Unicode in PDF
In the PDF reference in chapter 3, this is what they say about Unicode:
Text strings are encoded in either PDFDocEncoding or Unicode character encoding. PDFDocEncoding is a superset of the ISO Latin 1 encoding and is documented in Appendix D. Unicode is described in the Unicode Standard by the Unicode Consortium (see the Bibliography). For text strings encoded in Unicode, the first two bytes must be 254 followed by 255. These two bytes represent the Unicode byte order marker, U+FEFF, indicating that the string is encoded in the UTF-16BE (big-endian) encoding scheme specified in the Unicode standard. (This mechanism precludes beginning a string using PDFDocEncoding with the two characters thorn ydieresis, which is unlikely to be a meaningful beginning of a word or phrase).
Algoman's answer is wrong in many things. You can make a PDF document with Unicode in it and it's not rocket science, though it needs some work.
Yes he is right, to use more than 255 characters in one font you have to create a composite font (CIDFont) pdf object.
Then you just mention the actual TrueType font you want to use as a DescendatFont entry of CIDFont.
The trick is that after that you have to use glyph indices of a font instead of character codes. To get this indices map you have to parse cmap
section of a font - get contents of the font with GetFontData
function and take hands on TTF specification.
And that's it! I've just did it and now I have a Unicode PDF!
Sample Code for parsing cmap
section is here: https://web.archive.org/web/20150329005245/http://support.microsoft.com/en-us/kb/241020
And yes, don't forget /ToUnicode entry as @user2373071 pointed out or user will not be able to search your PDF or copy text from it.

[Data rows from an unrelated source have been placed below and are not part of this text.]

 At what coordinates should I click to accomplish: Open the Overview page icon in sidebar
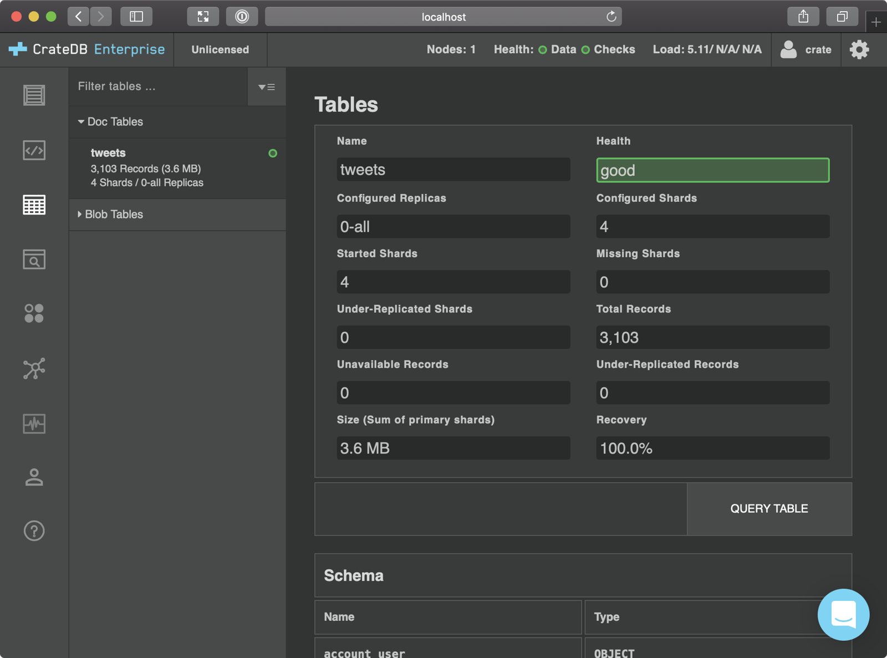point(34,95)
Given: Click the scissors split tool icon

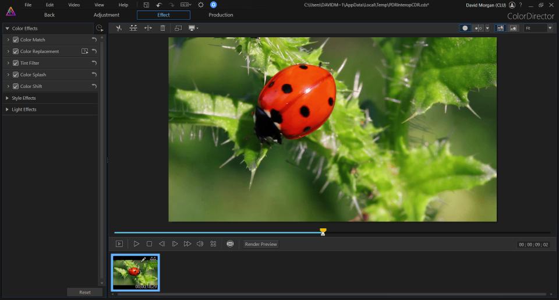Looking at the screenshot, I should click(x=119, y=28).
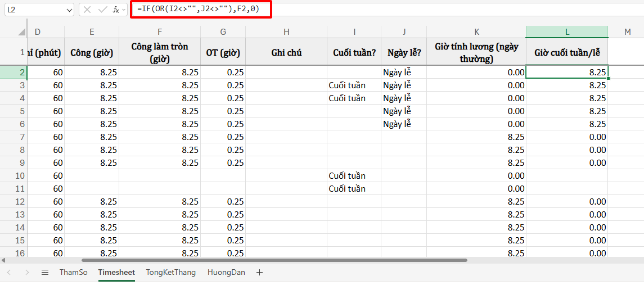Expand the small arrow beside the fx icon
The height and width of the screenshot is (285, 644).
[x=124, y=10]
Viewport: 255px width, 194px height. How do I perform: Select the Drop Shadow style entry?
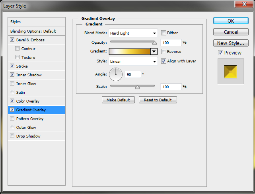click(28, 136)
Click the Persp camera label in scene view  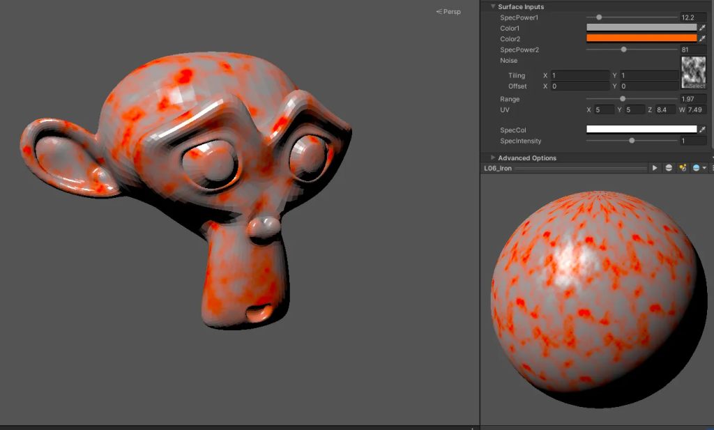pos(448,12)
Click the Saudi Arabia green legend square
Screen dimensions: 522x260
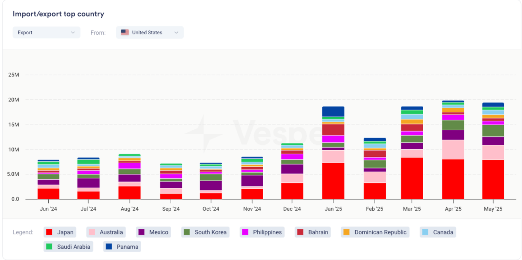click(x=49, y=247)
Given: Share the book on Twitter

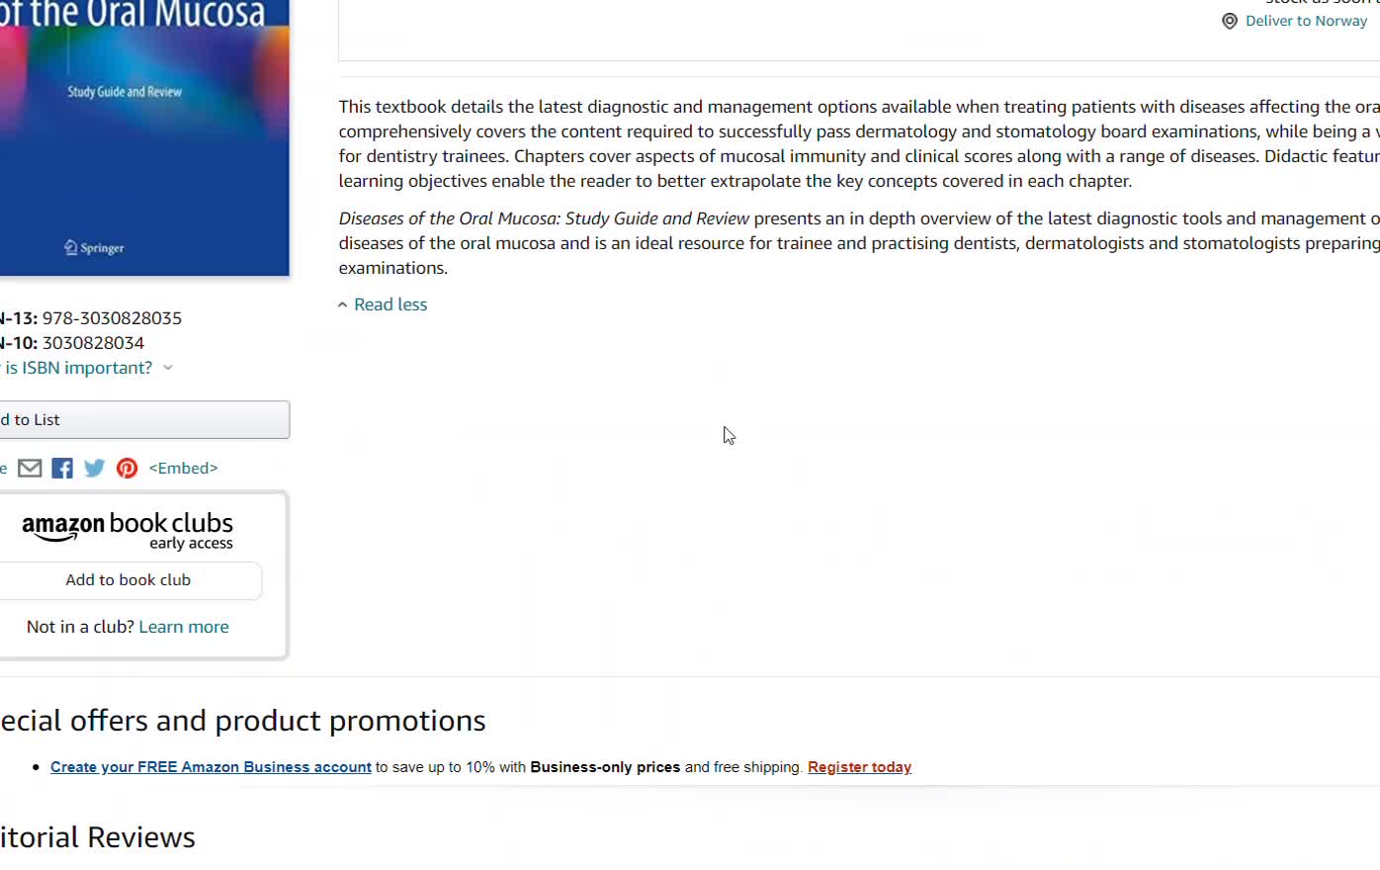Looking at the screenshot, I should point(95,469).
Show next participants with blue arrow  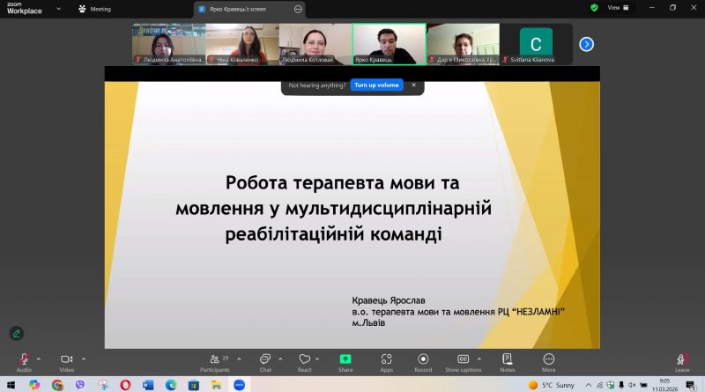(586, 44)
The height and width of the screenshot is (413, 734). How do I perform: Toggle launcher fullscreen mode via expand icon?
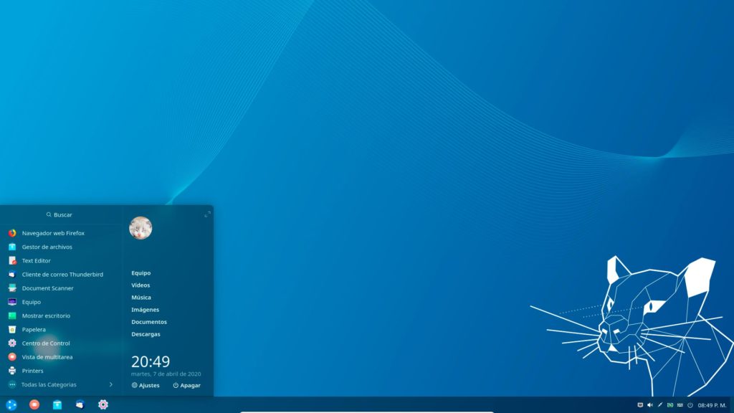[207, 214]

The simple answer is that there's no simple answer. If you take a look at the PDF specification, you'll see an entire chapter — and a long one at that — devoted to the mechanisms of text display. I implemented all of the PDF support for my company, and handling text was by far the most complex part of exercise. The solution you discovered — use a 3rd party library to do the work for you — is really the best choice, unless you have very specific, special-purpose requirements for your PDF files.